Photo of my friends and I celebrating the win? Check. Photo of a kid waving a Nacional flag to show his pride? Check. Video of the diehard Nacional fans cheering? Check (although the poor quality from being bumped around prevents me from posting it here).
It really happened: Nacional 2, Millonarios 1.
I’m still glowing that my favorite team won because, as I sat Tuesday night in Estadio Atanasio Girardot, I didn’t think it would.
I thought about the night before as I ate breakfast Wednesday morning, how I was watching the clock in the second half, how at the 80-minute mark I said to myself, “Ok, guys, just hold them off for about 10 more minutes and you’ve got a 1-0 victory.”
At the same time, I was chatting with my good friend Laura, a Bogotá native and Millonarios fan who lives in Los Angeles. We had talked about the game the other day so she had sent me an email to tell me I must be excited about the result.
I was still in disbelief, and for good reason. My skepticism spans almost a year.
The first time I ever attended a game was the end of April 2012, when Nacional lost to Huila, a team from southern Colombia that typically is not one of the top teams in Liga Postobón. The 2-1 defeat led to the firing of then-coach Santiago Escobar.

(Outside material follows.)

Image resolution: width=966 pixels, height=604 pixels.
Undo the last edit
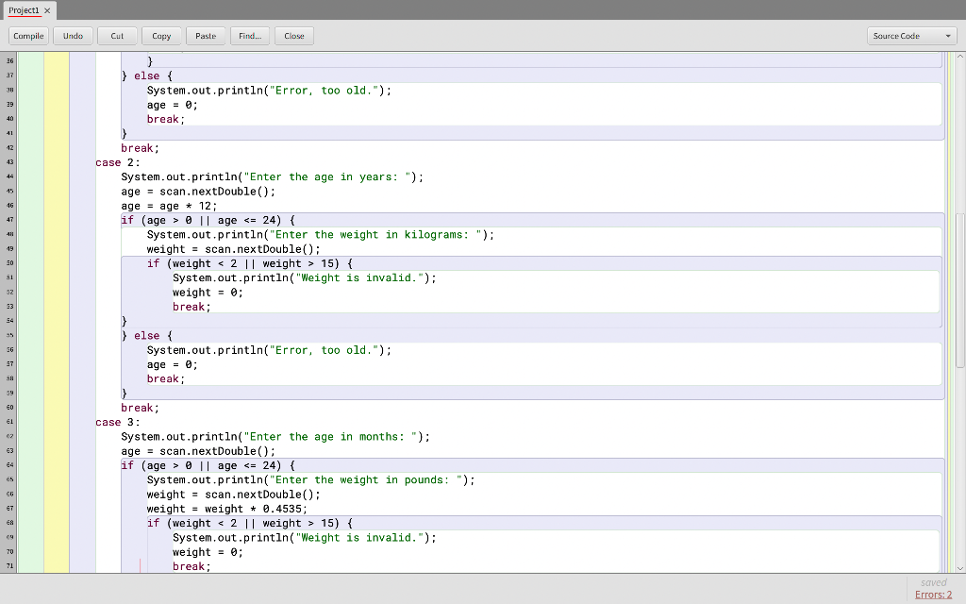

At that point I had been a Nacional fan for almost 8 months. Paisas who became friends after I moved to their city convinced me to support their team.
I always liked soccer, uh, fútbol when I lived in the states, because my cousin played, and a good friend played.
Moving to Medellín made me love fútbol, and I began to learn about the leagues, the players and the teams.
I quickly found out Nacional is one of the best teams in Colombia, the result of a strong financial backing, thanks to owner Carlos Ardila Lülle, the founder of Postobón, the country’s largest soft drink producer.
Maybe that makes me a bandwagon fan, but I really didn’t know anything about them. I didn’t so much jump on board, as much as I was pulled onto the caravan.
Fast forward to April 2013.
During my time as a fan, I have watched Nacional fail time and time again, not because of a lack of talent, but mainly because of an inability to focus and play as a team. But when they get in the zone, they can be unstoppable.
They weren’t on April 12, five days before the Millonarios game. I sat at a pub, watching with friends, as Tolima ran up a 3-0 lead in the first half and thumped Nacional 4-0. Maybe Nacional was looking ahead?
As we prepared to head to the stadium for the Millonarios game, the Tolima game was fresh in my mind, as well as the fact that Millonarios lost to its hometown rival Santa Fe over the weekend and would probably be fired up heading into this game.
I predicted Nacional would lose.
Forward Jhon Pajoy’s goal at the 52-minute mark gave me hope. There’s a chance, I thought.
I got a little nervous when Nacional star midfielder Macnelly Torres went down with what appeared to be a hamstring injury. Then at the 83-minute mark, when I was counting down the clock, Hárrison Otálvaro approached from the right-wing and sailed a kick from more than 20 yards out over goalie Cristian Bonilla’s head.
Now I started to think back to the Huila game, how Nacional let a 1-0 lead in the second half become a 2-1 loss.
But most of my emotion revolved around what a lot of the people in my section seemed to be thinking: “F*#k! We’ve outplayed Millonarios the whole game and it’s going to end in a tie? That’s like a win for them and a loss for us.”
Nacional had controlled the ball for most of the night, spent most of the game in the attacking zone. There’s more to it than that, though.
Bogotá and Medellín, the capital and the country’s second-biggest city, have a rivalry that apparently spans generations.
Paisas say Bogotanos are rude. Bogotanos say paisas tell you what you want to hear instead of what you need to hear. There’s some truth to both theories although not nearly as much as each side claims. (Personally, I think the overwhelming majority of both bogotanos and paisas are good people.)
Frivolous or not, this cultural rivalry lent a social significance to the game.
Still tied after 90 minutes, four more were added, to see if someone could score again. Nacional got close with about 40 seconds left, a header that misfired, and many local fans left, a stream of green headed toward the exits.
My friends and I stayed, to get our 32,000 pesos worth. It turned out to be the best $17 I ever spent on a professional sporting event.
The ball made its way to the left side and Sherman Cárdenas zig-zagged toward the goal, his long hair flying in the breeze as he unleashed a furious kick that rocketed past Millonarios goalie Robinson Zapata.
The stadium erupted with paisa pride. Friends hugging each other, strangers hugging each other, people chanting, jumping up and down, smiling.
Moments later, when the referees called the game, the place exploded again.
Nacional 2, Millonarios 1. Final.
With the win, Nacional jumped from No. 8 to No. 3 in the Liga Postobón rankings, and Millonarios fell from No. 4 to No. 6. The top 8 teams qualify for the playoffs.
We waited for most of the fans to leave, to enjoy the view of the mountains and take a few pictures, then we headed across the street for some celebratory beer and food.
Other fans did too. I sat down, looked around, and wondered which ones missed the final goal.